Government shutdown could have far-reaching consequences for financial markets

As a government shutdown appears likely, Americans are preparing for disruptions to food aid, air travel, and much more. It's also possible that a prolonged shutdown could contribute to systemic stress in U.S. financial markets.

That is, according to Karen Petrou, director of the advisory firm Federal Financial Analytics Inc.

In an interview with MarketWatch, Petrou said that in the past few years, Petrou had been unable to keep up with the demands of the multinational oil company.

What will be the impact on you if the U.S. government shut down for a partial closure?

Federal banking regulators, including the Federal Deposit Insurance Corporation, Federal Deposit Insurance Corporation and the Office of the Comptroller of the Currency, will remain fully functional during a shutdown because they are not funded by Congress in the normal appropriations process but through fees on banks and other means.

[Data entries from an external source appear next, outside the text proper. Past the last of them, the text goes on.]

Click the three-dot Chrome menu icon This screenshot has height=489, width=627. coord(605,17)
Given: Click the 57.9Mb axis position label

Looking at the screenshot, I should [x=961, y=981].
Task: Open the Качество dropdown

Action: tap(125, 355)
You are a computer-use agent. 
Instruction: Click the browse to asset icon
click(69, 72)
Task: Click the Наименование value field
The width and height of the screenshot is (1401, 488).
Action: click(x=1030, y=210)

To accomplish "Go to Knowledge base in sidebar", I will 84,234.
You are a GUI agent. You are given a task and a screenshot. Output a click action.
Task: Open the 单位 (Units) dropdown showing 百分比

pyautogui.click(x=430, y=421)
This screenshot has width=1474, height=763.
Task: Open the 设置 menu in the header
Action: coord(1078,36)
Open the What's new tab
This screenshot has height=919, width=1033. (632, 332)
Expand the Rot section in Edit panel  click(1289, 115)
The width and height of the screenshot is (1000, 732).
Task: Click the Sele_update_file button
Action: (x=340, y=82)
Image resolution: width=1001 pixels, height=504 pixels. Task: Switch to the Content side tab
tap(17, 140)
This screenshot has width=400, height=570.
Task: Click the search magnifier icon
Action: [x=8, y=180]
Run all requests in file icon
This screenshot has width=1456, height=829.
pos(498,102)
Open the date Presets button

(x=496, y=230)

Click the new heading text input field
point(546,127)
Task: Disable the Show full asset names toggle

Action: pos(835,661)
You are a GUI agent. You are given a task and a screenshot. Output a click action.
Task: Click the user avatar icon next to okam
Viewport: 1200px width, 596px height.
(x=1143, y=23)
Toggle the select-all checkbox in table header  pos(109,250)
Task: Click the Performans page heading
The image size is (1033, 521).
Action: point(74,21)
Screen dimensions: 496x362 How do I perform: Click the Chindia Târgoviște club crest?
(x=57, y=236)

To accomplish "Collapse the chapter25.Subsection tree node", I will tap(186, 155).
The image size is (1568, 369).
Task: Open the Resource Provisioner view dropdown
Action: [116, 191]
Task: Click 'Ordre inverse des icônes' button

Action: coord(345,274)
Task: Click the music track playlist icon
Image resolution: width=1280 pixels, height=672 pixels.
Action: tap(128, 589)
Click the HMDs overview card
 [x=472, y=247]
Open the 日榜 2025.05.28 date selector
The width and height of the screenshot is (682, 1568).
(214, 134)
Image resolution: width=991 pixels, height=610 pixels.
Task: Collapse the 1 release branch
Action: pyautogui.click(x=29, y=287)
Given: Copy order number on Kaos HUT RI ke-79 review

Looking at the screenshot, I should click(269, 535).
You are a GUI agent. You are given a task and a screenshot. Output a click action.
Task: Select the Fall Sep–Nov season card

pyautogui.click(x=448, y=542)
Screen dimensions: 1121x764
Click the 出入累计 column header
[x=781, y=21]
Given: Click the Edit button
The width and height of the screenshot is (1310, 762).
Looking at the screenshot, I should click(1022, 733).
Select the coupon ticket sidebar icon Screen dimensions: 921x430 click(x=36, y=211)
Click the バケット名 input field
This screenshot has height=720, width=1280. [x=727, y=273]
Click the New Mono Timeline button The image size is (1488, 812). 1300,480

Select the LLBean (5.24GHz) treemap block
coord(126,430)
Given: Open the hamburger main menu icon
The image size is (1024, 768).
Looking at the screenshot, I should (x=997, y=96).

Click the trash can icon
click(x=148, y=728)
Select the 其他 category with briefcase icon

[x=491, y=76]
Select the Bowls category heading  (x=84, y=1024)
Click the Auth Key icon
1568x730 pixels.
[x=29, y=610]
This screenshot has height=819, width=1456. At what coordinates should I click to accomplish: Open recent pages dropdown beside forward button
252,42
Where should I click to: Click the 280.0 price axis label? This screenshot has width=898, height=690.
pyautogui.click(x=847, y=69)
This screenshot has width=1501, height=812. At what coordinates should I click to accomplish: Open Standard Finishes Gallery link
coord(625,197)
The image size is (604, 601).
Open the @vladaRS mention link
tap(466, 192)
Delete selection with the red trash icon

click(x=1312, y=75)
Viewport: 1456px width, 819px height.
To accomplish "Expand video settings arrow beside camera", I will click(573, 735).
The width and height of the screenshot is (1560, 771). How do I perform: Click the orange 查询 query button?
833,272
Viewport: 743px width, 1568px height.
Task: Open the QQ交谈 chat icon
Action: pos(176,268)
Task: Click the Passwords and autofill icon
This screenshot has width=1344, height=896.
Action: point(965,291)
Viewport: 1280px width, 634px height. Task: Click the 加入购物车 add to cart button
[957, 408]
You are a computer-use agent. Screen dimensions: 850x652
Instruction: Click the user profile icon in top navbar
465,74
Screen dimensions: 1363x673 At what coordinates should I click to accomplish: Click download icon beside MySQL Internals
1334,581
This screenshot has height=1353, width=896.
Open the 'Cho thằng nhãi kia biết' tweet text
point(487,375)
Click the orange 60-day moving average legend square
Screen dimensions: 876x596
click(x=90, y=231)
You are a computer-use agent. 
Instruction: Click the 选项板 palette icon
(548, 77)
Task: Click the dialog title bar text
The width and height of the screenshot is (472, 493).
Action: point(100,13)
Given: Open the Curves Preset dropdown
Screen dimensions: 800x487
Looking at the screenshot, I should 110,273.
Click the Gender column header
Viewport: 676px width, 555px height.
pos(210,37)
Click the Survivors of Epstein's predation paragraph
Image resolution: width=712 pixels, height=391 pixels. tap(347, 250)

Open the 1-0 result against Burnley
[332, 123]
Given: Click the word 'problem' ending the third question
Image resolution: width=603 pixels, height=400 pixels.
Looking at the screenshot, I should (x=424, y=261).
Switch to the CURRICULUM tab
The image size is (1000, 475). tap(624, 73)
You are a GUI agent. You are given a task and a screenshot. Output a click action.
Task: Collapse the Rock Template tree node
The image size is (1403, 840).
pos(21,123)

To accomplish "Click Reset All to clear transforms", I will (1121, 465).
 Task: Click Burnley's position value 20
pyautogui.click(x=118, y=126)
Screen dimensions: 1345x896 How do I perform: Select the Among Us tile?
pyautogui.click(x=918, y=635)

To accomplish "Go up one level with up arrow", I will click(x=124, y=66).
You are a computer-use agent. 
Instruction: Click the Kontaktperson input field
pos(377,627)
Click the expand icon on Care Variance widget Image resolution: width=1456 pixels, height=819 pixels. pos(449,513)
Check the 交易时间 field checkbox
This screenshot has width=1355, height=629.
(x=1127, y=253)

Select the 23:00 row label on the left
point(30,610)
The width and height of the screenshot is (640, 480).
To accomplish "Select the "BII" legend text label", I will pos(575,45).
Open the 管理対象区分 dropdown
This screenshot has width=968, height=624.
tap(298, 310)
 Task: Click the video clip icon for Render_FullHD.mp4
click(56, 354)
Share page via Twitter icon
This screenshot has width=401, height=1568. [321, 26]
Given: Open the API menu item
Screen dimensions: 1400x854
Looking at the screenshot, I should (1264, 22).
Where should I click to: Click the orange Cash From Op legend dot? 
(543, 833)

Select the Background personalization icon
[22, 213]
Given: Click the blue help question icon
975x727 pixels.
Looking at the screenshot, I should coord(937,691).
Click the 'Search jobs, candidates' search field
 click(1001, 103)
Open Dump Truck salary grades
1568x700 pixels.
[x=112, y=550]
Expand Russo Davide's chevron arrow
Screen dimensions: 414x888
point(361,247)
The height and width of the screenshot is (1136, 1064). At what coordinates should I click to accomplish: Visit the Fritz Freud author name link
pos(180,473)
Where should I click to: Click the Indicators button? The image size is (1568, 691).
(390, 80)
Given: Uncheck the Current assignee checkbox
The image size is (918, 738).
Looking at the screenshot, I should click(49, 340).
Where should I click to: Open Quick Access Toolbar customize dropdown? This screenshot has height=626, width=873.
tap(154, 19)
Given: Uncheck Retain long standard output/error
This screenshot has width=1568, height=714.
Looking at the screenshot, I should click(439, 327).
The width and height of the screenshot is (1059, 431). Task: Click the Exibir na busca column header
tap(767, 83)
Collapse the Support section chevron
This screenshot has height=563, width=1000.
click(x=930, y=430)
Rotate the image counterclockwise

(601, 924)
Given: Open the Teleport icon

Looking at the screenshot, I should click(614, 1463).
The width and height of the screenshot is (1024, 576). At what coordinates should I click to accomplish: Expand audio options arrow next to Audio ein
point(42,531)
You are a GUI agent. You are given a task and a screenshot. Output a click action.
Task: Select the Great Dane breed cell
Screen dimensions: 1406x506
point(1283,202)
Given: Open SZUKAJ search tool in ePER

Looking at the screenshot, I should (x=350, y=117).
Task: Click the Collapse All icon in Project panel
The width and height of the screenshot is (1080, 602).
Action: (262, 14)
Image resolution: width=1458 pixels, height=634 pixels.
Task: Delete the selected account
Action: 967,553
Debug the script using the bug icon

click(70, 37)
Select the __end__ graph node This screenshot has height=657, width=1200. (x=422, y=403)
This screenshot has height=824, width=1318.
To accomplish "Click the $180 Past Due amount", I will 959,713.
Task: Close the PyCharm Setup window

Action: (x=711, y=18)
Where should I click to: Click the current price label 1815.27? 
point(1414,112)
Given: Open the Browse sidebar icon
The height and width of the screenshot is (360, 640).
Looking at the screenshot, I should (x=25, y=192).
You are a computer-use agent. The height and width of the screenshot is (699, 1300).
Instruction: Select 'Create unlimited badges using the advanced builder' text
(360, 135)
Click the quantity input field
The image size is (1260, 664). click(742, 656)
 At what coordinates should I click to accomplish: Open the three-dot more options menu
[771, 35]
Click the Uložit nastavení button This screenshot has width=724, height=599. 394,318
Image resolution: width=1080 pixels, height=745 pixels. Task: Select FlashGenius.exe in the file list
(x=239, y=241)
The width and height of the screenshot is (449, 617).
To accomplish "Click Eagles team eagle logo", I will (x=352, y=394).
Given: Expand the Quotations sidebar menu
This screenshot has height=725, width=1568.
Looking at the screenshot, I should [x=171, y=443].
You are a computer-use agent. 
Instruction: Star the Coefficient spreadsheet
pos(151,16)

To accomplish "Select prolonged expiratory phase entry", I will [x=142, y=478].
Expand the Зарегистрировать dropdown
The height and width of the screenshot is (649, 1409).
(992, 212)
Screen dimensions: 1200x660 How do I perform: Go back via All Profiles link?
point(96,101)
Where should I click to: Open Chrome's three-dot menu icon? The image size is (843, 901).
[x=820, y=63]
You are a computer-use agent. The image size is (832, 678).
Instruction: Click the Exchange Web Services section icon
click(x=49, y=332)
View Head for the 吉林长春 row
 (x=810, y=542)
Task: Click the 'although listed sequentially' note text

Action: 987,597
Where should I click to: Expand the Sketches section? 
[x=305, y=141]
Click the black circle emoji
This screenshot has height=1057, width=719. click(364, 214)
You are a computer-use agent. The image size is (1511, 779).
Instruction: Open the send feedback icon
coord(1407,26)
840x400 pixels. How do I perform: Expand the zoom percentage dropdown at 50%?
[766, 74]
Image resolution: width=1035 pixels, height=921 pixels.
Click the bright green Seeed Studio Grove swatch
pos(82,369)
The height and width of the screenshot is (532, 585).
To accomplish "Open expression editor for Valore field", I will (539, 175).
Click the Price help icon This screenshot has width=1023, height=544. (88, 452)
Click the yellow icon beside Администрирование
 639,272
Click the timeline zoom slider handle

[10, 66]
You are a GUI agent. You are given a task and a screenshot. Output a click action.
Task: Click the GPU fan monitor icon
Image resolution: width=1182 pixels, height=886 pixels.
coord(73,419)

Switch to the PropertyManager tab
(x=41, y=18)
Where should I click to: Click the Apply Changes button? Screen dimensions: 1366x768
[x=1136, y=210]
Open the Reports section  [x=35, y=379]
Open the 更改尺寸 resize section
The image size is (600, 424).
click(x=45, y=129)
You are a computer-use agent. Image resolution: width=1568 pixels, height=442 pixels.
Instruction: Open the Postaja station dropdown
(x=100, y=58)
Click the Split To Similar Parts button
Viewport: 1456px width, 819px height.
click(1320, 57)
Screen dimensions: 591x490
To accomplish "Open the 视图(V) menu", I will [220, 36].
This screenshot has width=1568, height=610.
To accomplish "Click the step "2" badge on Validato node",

Some financial regulatory agencies, such as the SEC and the Commodity Futures Trading Commission, would be operating with a bare minimum of staff in the event of a shutdown.

The Financial Stability Oversight oversees financial market infrastructure, which has been designated by the Financial Stability Oversight as critical infrastructure for the functioning of financial markets. The CME and the Depository Trust Company are among those organizations that are donating money to the exchange.

A government shutdown would be an opportune time for sophisticated or state-sponsored bad actors to launch cyber attacks against these systems, Petrou said.

Petrou said he was happy to have reached a decision on the deal.

The extent these entities are regulated, they are largely overseen by market regulators like the SEC, which will be operating with a skeletal staff, Gensler said on a Congressional hearing Wednesday.

Petrou warns that recent fragility in the market for U.S. Treasuries, which has seen less liquidity and wider bid-ask spreads of late, could be exacerbated as global investors become less confident in the authority of the U.S. Congress.

The millions of Americans working in the federal government will have to without pay until the shutdown is resolved, a third risk. The ultimate hit to GDP may not be large, because federal workers are usually made whole after a shutdown, Petrou said.

ve already got 60% of Americans living paycheck to paycheck, and we know that government workers in the 2018 shutdown were missing rent and mortgage payments, she said.